In between long [strolling?] walks through greenness and stillness, I came back to this six-centuries old house and partake eagerly of stodgy meals. There is certainly something in the English air that makes me eat as the English eat. I have plain boiled potatoes and cabbage twice a day regularly and at least over them some [page 5] stewed gooseberries [illegible] which I am supposed to [pour on] their almost sugarless custard. All the same I like it better than Paris and it does cost so much less. This afternoon I go to have tea with my [professor] and his sister in a green, old house right in the village. Then tomorrow I go up to London and I hope to catch a glimpse of J. A. before I catch my train to Manchester. I am hoping she left Paris Saturday, for there are [uneasy] rumors of a railway strike and it would be dreadful to have her marooned in Paris. She is to be with a Mrs. [Illegible] Gould, a lady she had never seen before and I think by the end f the week she will find a place in a hotel for us both. I have almost given up hoping for Germany. Anyway we have not given [page 6] up on sailing on the 23rd.
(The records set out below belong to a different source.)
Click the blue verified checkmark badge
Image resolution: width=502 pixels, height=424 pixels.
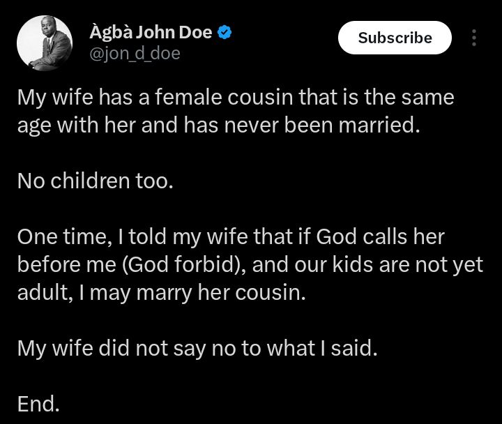coord(225,32)
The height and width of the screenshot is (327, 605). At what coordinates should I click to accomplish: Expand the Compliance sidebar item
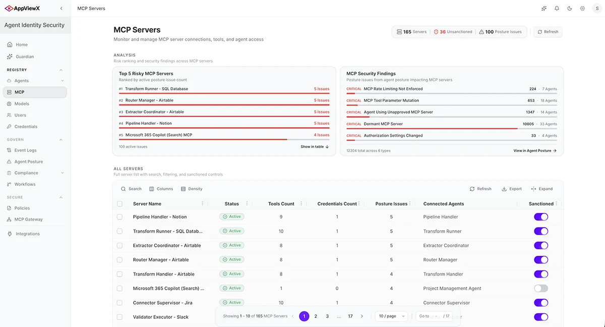(35, 173)
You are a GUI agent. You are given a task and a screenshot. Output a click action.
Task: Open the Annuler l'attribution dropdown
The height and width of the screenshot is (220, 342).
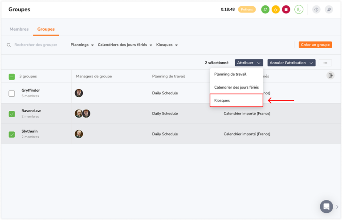coord(291,63)
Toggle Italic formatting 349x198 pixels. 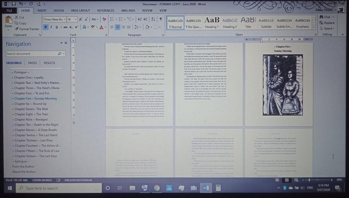(x=51, y=27)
Your last letter was from Colorado. I am so glad you found your brother better and Lyman. Of course you will be in Bar Harbor when we land but I do hope you will come down to meet us and then on [illegible]. I wonder about J. A.'s [summer]. She does not seem to me just in the mood for a lazy holiday, where she settled down to writing an internationalism, which she talks about a bit. Sometimes she says she would like to spend the summer in Switzerland with Emily Balch writing but [illegible] she says she will come over with you next year and do that. I hope she will write and I should think that now, with the Congress for which she has [illegible] herself all these years safely over, she could begin to speak out, shouldn't she? we get few magazines here, but from there we are it does seem as if free speech were returning to America.

Love to Eleanor. This is a tomb in the Cathedral to a very devoted Lady [Elihonor?]. I wonder if that is the one [final name?].